Stock Market Update – October 22, 2022

Bryan Huhn

On Thursday, November 3rd @ 7pm CDT – I will be hosting a free webinar to teach my investment process. I wanted to use this week’s newsletter as an opportunity to give you an overview of it, in case you can’t make it.

 

The best way to describe my investment strategy is like guiding a large vessel. And adjusting the sails when necessary.

 

Based on observations of societal and economic trends, I have an idea of where the economy – and ultimately the stock market – are headed. So I invest accordingly. Which includes making adjustments as necessary and managing risks, in case I’m wrong.

 

Here, I provide my core investing beliefs and part 1 of my process. To learn the full process, you can register for the webinar here:

 

Webinar Registration – Reflective Wealth Investment Process

 

CORE BELIEFS

 

The power of human ingenuity

Throughout history, mankind has created solutions that not only help us adapt to change, but also create ways to profit from it. Therefore, the economy has always moved onward and upward over time, despite the occasional recession. At the core of my strategy, this is what I am investing in.

 

Efficient markets

Just like any market, the stock market is simply a collection of people buying and selling stuff. This buying and selling is based on known information. And in the digital age, everyone has instantaneous access to it. Therefore, this information is immediately reflected in stock prices. Because advantages are so rare, I believe it is impossible to consistently predict short-term market movements.

 

Patience and discipline

When we invest in the stock of a company, we become an owner in that business. Therefore, investing requires a business owner mentality. Good business owners complete rigorous due diligence before starting a business. Then, they commit. They do not bail out, just because of a temporary rough patch. Nor do they take the profits and run, after a good stretch. Same with investing. Invest in what you understand, with long-term conviction, only adjusting when necessary.

 

PART 1 INVESTMENT PROCESS: Core Allocation – Index Fund

 

The first step is owning a well-structured stock market index fund. All investing is a form of speculation. Risk levels can vary widely, but investing can be boiled down to buying stuff we believe will be worth more in the future. Since we cannot predict the future, we are speculating on it.

 

With this understanding, I am comfortable betting on the power of human ingenuity and its potential to continue driving the economy forward. Given the proliferation of index funds, it’s very easy to do this. A well-structured stock market index is simply a reflection of the underlying economy.

- Exercise requirements
Write out the part of the stock market update above that begins at the words "The first step" and stops after the words "the underlying economy.".

- Dataset section
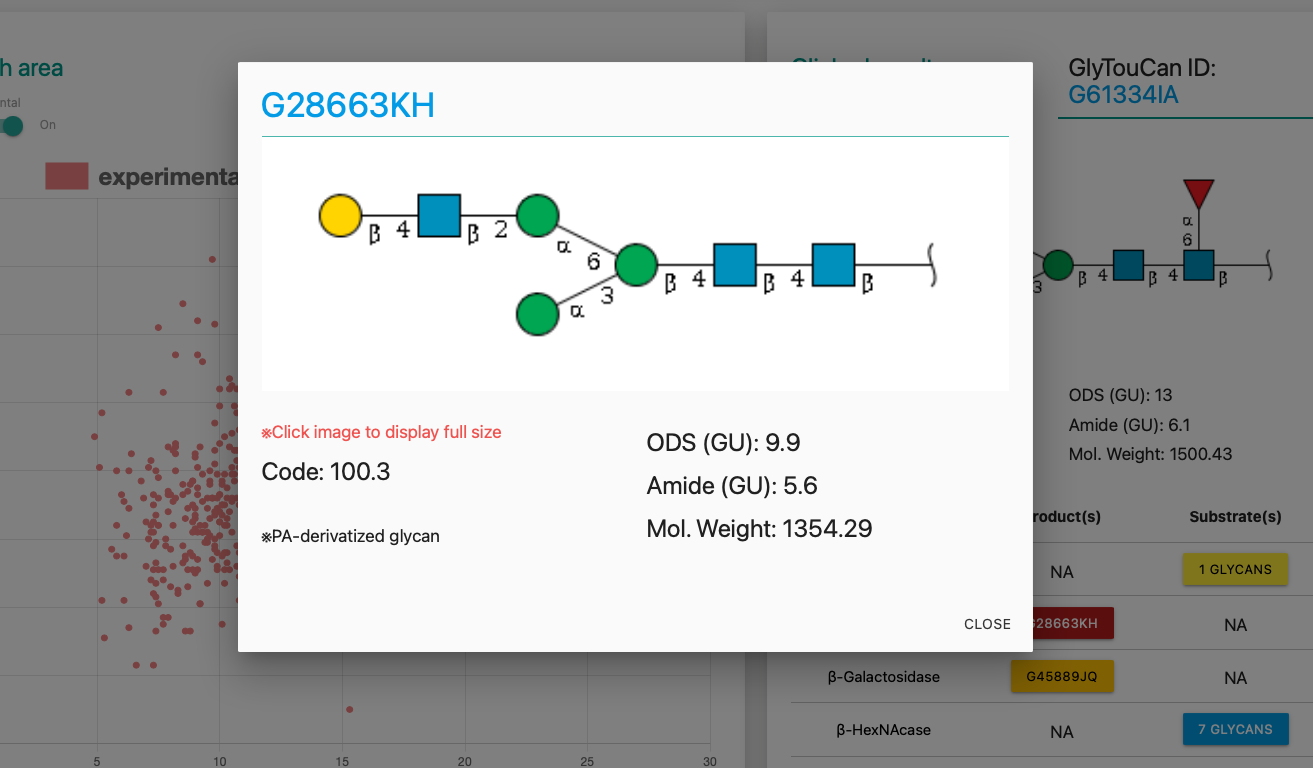The height and width of the screenshot is (768, 1313).
Task: Open the G61334IA GlyTouCan ID link
Action: coord(1123,95)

- Full solution
The first step is owning a well-structured stock market index fund. All investing is a form of speculation. Risk levels can vary widely, but investing can be boiled down to buying stuff we believe will be worth more in the future. Since we cannot predict the future, we are speculating on it.

 

With this understanding, I am comfortable betting on the power of human ingenuity and its potential to continue driving the economy forward. Given the proliferation of index funds, it’s very easy to do this. A well-structured stock market index is simply a reflection of the underlying economy.